In northeastern Delhi’s Shiv Vihar district, which seems like a ghost town, people are still on edge days after the violence, with the smell of burnt tyres still in the air.
Tucked in far northeast district of Delhi, which houses 38,000 people per square km, people in Shiv Vihar have lost their livelihoods to violence and are still far from returning to their normal life.
A driver Bisambar Singh said his car was burnt in the violence when rioters attacked and set ablaze a parking lot in the area. “I am not left with any source of livelihood now. How will I earn money for my family?,” he asked.
Parking lot burnt down in Delhi's Shiv Vihar area. Rioters threw packets of chilli powder along with the petrol bombs. #DelhiViolence pic.twitter.com/XxG2Uzap4w— Aakriti Sharma (@_aakritisharma) March 2, 2020
The Delhi government said that a compensation form would be circulated seeking details from riot victims so that timely payments could be made. The applications were also made available on mobile phones for people to lodge details of loss of property, vehicles, damage to the business and details of injury and death.
"Any citizen can submit the form in the North East district magistrate’s office physically, or through the app," Delhi chief Arvind Kejriwal had said.
But people in violence-hit areas don’t know anything about such measures. When asked if they know about the compensation announced by the government, Singh says: “I don’t know anything about the relief.

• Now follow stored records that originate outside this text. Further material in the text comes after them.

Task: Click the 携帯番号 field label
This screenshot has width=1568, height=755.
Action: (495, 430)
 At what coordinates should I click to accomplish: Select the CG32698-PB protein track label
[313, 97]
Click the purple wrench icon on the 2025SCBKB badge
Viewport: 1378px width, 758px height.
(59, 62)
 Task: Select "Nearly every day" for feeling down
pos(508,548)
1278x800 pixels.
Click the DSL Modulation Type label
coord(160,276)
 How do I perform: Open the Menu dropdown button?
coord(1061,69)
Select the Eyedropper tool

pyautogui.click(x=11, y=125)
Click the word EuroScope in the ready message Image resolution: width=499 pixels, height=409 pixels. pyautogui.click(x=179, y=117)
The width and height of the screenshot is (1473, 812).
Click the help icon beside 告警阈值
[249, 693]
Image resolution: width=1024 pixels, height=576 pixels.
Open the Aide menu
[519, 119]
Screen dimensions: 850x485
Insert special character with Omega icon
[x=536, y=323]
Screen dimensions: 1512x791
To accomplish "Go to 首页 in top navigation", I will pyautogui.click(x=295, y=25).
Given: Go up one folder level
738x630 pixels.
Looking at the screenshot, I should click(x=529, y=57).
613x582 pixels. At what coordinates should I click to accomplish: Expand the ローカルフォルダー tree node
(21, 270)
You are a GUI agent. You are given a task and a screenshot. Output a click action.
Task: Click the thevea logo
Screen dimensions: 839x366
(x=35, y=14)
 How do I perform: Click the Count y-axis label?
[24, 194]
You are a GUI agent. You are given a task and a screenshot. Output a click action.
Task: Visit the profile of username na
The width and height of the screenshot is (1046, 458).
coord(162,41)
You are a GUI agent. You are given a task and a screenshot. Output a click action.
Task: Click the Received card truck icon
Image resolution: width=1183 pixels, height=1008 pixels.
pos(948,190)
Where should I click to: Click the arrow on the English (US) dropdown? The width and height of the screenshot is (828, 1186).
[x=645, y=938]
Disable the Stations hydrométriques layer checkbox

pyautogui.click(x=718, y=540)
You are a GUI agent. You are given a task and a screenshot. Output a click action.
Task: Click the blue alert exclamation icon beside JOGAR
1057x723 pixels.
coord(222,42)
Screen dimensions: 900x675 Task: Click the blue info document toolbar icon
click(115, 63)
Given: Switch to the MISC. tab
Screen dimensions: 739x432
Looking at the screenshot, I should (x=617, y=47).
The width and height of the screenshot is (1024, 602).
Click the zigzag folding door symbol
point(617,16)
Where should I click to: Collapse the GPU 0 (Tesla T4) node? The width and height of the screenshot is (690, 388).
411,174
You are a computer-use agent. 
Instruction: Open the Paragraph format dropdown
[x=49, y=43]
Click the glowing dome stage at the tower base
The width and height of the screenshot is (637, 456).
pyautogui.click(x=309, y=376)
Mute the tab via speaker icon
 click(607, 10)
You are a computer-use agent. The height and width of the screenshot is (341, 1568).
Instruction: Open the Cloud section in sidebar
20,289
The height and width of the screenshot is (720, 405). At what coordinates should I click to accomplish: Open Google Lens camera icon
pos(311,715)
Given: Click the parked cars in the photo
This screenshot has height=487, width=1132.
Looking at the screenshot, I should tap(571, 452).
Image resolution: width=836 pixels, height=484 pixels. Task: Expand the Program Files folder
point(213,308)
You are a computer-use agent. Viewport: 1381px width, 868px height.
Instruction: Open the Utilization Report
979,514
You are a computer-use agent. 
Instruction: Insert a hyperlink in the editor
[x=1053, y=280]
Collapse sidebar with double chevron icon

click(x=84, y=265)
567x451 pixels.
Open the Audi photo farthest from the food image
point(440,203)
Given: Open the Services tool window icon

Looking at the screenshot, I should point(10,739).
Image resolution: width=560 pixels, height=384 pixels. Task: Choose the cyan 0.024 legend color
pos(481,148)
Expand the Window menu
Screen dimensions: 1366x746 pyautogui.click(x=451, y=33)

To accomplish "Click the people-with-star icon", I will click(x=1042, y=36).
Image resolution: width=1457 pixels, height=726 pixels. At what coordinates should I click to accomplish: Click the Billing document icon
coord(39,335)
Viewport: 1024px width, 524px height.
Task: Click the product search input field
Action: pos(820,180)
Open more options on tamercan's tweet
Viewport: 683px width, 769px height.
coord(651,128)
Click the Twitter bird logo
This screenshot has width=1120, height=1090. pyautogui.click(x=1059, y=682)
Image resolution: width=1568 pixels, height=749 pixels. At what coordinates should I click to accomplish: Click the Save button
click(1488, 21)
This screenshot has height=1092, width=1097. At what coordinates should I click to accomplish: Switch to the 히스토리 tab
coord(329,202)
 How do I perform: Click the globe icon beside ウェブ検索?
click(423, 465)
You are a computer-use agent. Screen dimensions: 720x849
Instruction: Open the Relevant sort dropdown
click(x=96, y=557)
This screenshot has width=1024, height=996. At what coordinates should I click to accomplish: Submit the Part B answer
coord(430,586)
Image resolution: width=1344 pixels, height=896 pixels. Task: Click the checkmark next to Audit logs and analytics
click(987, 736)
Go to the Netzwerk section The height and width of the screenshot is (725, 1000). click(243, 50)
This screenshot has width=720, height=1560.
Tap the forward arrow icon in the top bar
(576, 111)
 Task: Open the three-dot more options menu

Even the food that is being provided is in the Muslim-majority area and we are scared to go there now.”
Residents of the area, standing where all the shops in one lane were set ablaze using gas cylinders and petrol bombs, claimed the rioters had gathered in large numbers at Rajdhani Public School, which was opposite Bisambar Singh’s house.
Kaushal Kumar Sharma, another affected person, said people left after their shops were burnt and looted. They were not even here, leave aside the compensation, he said. “The burnt buildings should be razed as there is constant fear of them collapsing any time but nothing is being done,” he said while pointing at a balcony of a house which could collapse any time.
With no relief camps or government workers in sight, residents in Shiv Vihar wondered how they were going to get their lives back on track.
“They had planned all this. They were inside the school and throwing petrol bombs, they were firing from inside. A labourer was sleeping inside a shop when rioters cut his hands and burnt him. What was his mistake?” said Sonu Tyaagi, a shopkeeper.
The district magistrate of northeast Delhi claimed they have been receiving application for compensation from people. “There is no fixed number yet as they were with sub-divisional magistrates (SDMs) but we were conducting daily survey, providing relief and packaged food. Our SDMs are on ground informing people,” Mahesh Kumar at DM’s office said.
Communal violence erupted in Delhi's northeast district after clashes between anti and pro citizenship protesters. The new citizenship law grants Indian citizenship to persecuted minorities from Pakistan, Afghanistan and Bangladesh. Muslims in India claim the law is discriminatory on religious grounds and violate the secular credentials of Indian Constitution. The government has, however, strongly denied these allegations.